展示のみどころ
南北朝時代以降、紀州では局地的な戦闘がしばしば起こったことから、武器の需要が高まり、
刀剣の制作が行われるようになったと考えられています。室町時代~江戸時代における紀州の刀剣は、
大和国(やまとのくに)(奈良県)の影響を受けることが多く、直刃(すぐは)(直線的な刃文)の堅実な作品が
中心で、刃文(はもん)が派手なものは、あまり多くありません。
(1)紀州で作られた最古段階の日本刀 |
|
現在は三重県熊野市紀和町(きわちょう)内ですが、かつての紀伊国牟婁郡(むろぐん)入鹿荘(いるかのしょう)で制作された短刀です。
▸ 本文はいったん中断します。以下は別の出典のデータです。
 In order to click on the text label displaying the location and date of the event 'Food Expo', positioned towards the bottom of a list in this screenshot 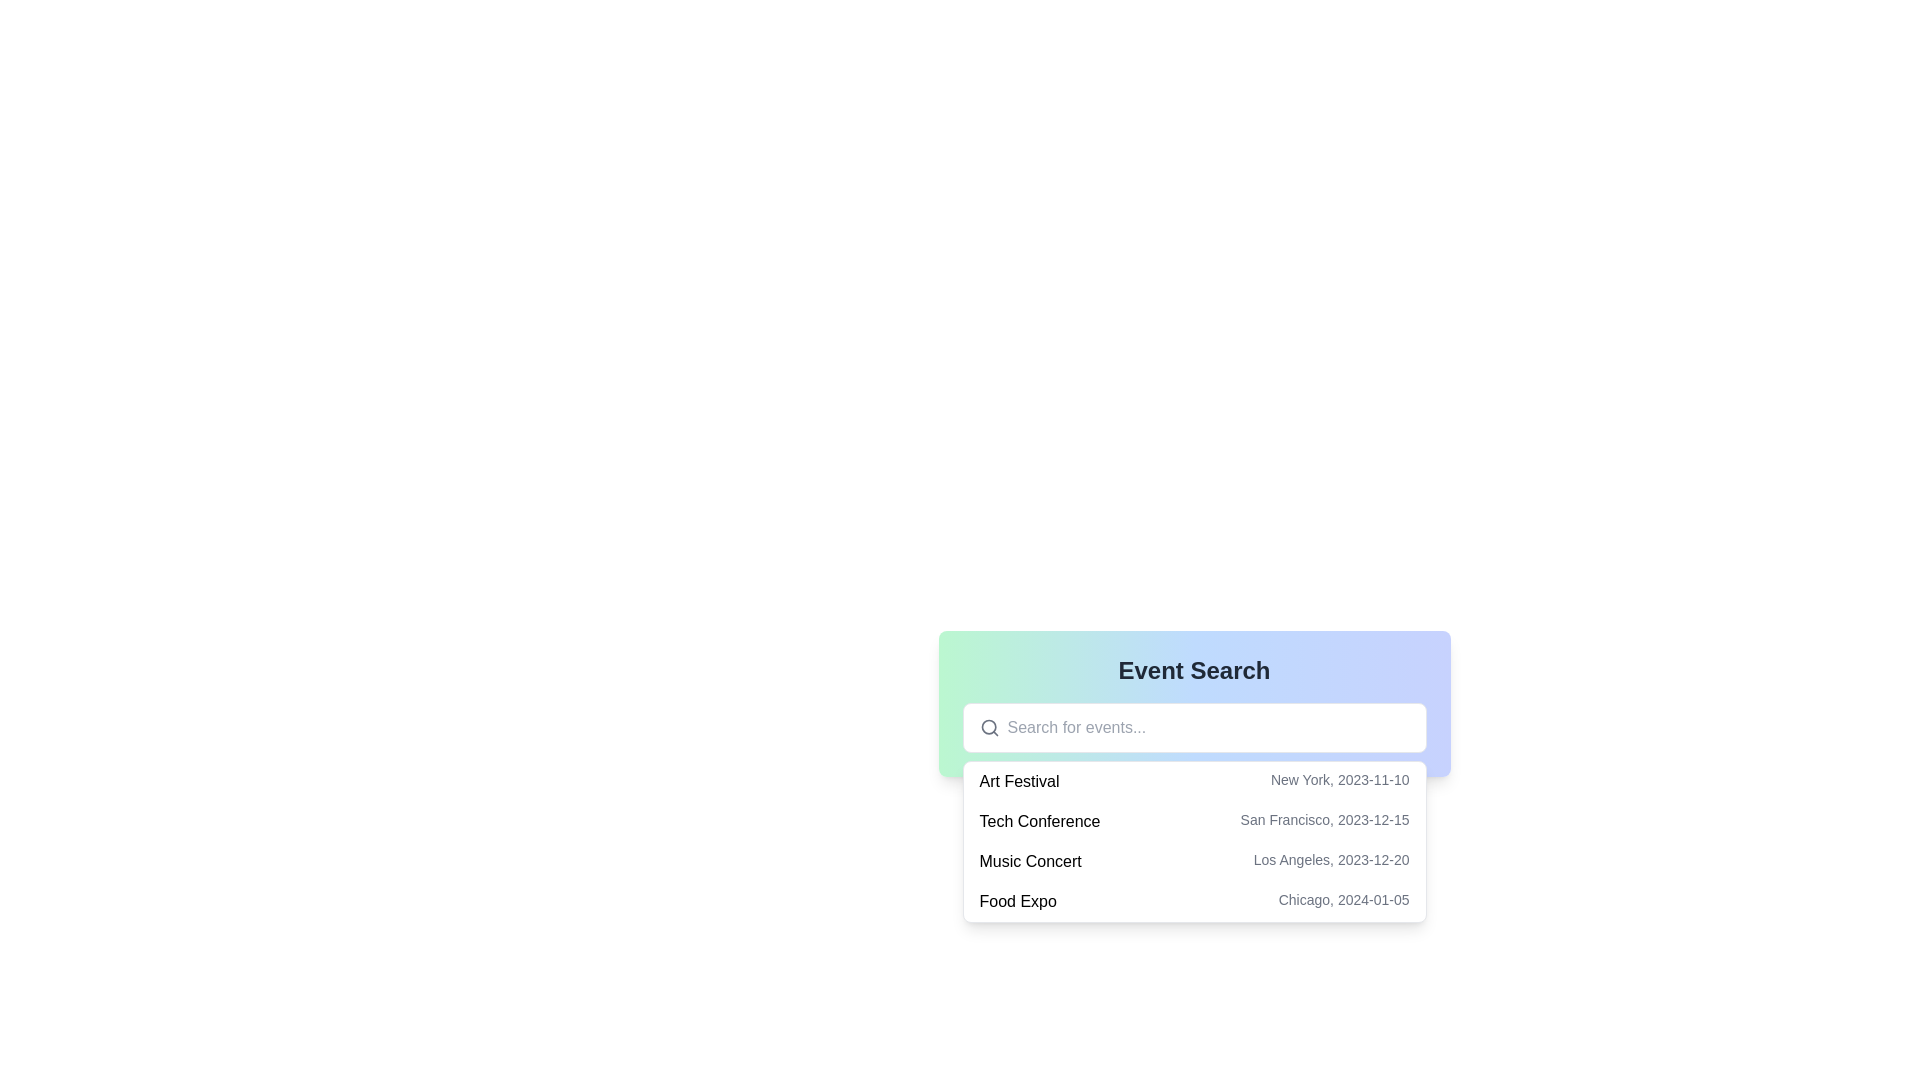, I will do `click(1344, 902)`.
大和から移住した刀工の第2世代(室町前期)の作品です。加賀(かが)藩主・前田家旧蔵と伝えられています。 |
(2)紀伊徳川家お抱え刀工の作品 |
|
重国は、初代藩主・頼宣(よりのぶ)のころから、江戸時代を通じて、11代にわたって紀伊徳川家に仕えた刀工です。この作品は、初代重国による美しい姿の刀です。 |
(3)江戸時代の人気刀工の作品 |
|
大和守安定は、一族の出身地が富田浦(とんだうら)付近(白浜町)であった刀工です。一時期和歌山でも制作していましたが、江戸に移りました。作品は「業物(わざもの)」(良く切れる刀)として有名で、江戸の武士に人気がありました。 |
(4)刀装具―武士のおしゃれ |
|
|
武士が大切にした刀剣の、外装を飾る金具が刀装具(とうそうぐ)です。和歌山城下にも刀装具を作る職人が住み、武士の趣向にあわせて繊細な作品を作っていました。これは目貫(めぬき)といい、柄(つか)の表裏に付けた金具です。 |
*日本刀は、反り方や刃文、プロポーションなどが、同じ刀工の作品でも1本ごとに異なっています。
また、それぞれの時代の流行もあるので、刀剣の「個性」を感じることで、鑑賞を楽しむことができます。